Michael O'Boyle reports from Mexico City.
(Soundbite of protestors)
MICHAEL O'BOYLE reporting:
It's 8:00 a.m. on Monday morning in the heart of the capital's financial district and this street would normally be jammed with rush hour traffic, but instead it's clogged with protestors. Supporters of Leftist candidate Andres Manual Lopez Obrador have blocked the road with cars and tents and strung up banners declaring their candidate president of Mexico.
Maria Elsa Ponso, a 52 year-old official in Lopez Obrador's Party of the Democratic Revolution, has been manning one of the blockades since last night.
Ms. MARIA PONSO (Party of the Democratic Revolution): (Through Translator) We want them clean up this election. They may have been able to fool us in the past, but not now. We want to see a vote-by-vote recount. Felipe Calderon doesn't want them to recount the vote because there is a fraud.
O'BOYLE: On Sunday, hundreds of thousands of Lopez Obrador's supporters poured onto the streets and into the capital's central plaza. The crowd ranged from young students to widowed housewives, and many were among Mexico's poorest. At the rally, Lopez Obrador repeated his allegations that he was robbed of the presidency by fraud. He called for continual protests until the nation's electoral court orders a full recount.

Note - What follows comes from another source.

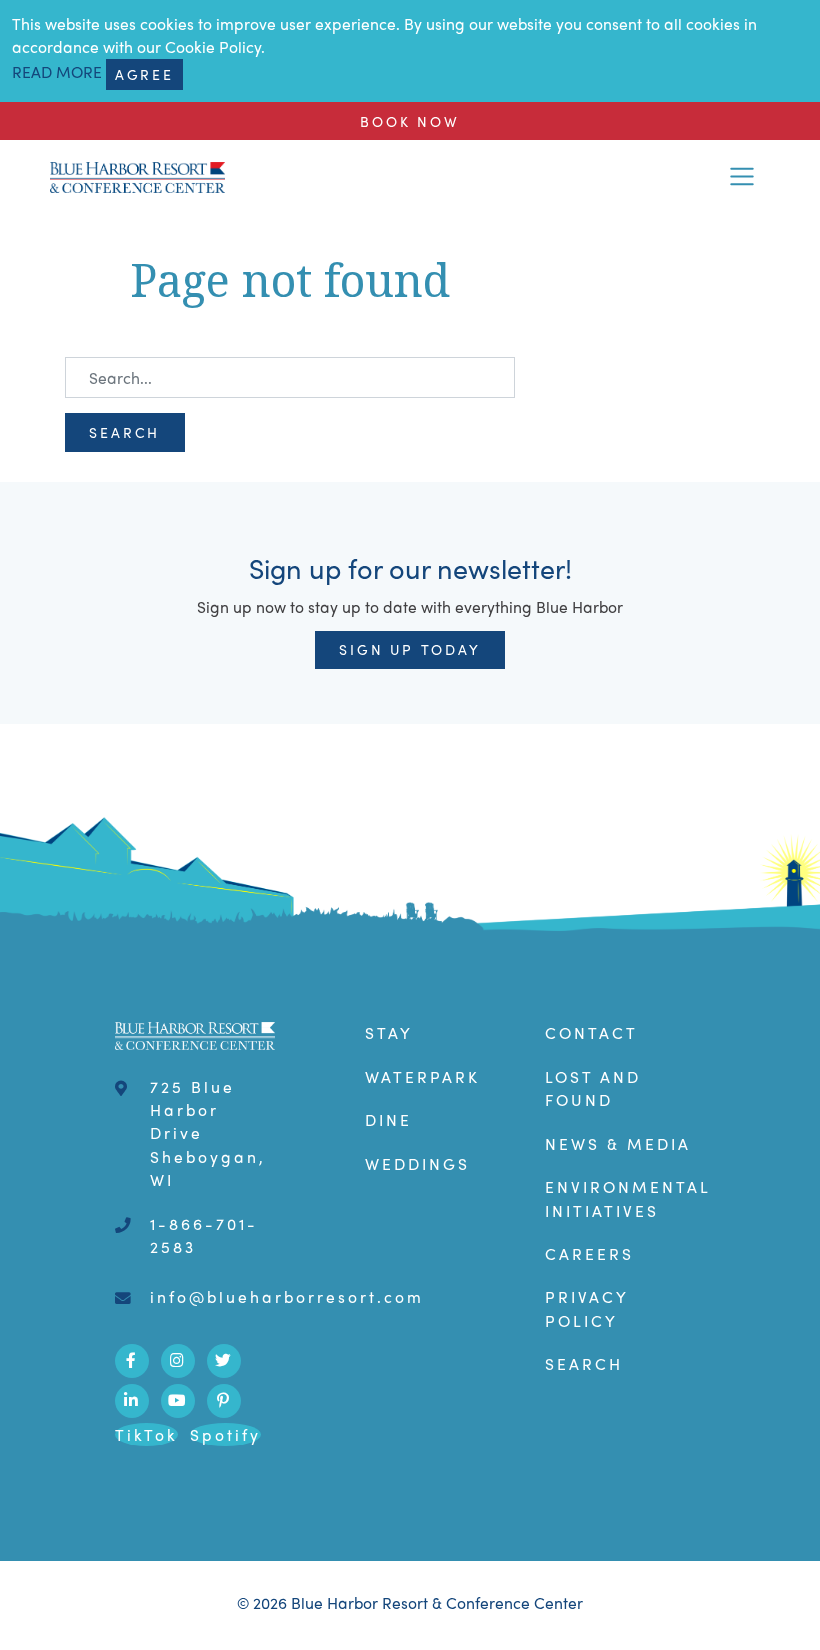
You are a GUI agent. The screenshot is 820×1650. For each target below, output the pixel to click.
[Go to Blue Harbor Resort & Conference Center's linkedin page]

Mr. ANDRES MANUEL LOPEZ OBRADOR (Presidential Candidate, Mexico): (Through Translator) I propose that we stay here. That we stay here day and night until they recount the votes and that we have a president-elect with the legal minimum that we Mexicans deserve. I inform you that I too will live in this place while we are in permanent assembly.
O'BOYLE: As Lopez Obrador was leading his rally in the plaza, his opponent, Calderon, was working to convince the court that a recount was unnecessary. He challenged the judges not to bow to Lopez Obrador's pressure tactics.
Mr. FELIPE CALDERON (Presidential Candidate, Mexico): (Through Translator) The judgment that Mexico should make is not if the election was democratic or not. It was. The criteria should be whether our differences about what happened will be resolved with mobilizations and pressures or with reason and the law. We believe in the force of reason and not in the reason of force.
O'BOYLE: Mexico has a long history of electoral fraud. But reforms during the last 15 years had established internationally respected electoral institutions here. International observers said Mexico's vote appeared fair. Now the disputed election will be decided by the nation's federal electoral tribunal. The court has until the end of August to deliberate and must declare a winner by September 6th.
For NPR News, I'm Michael O'Boyle in Mexico City.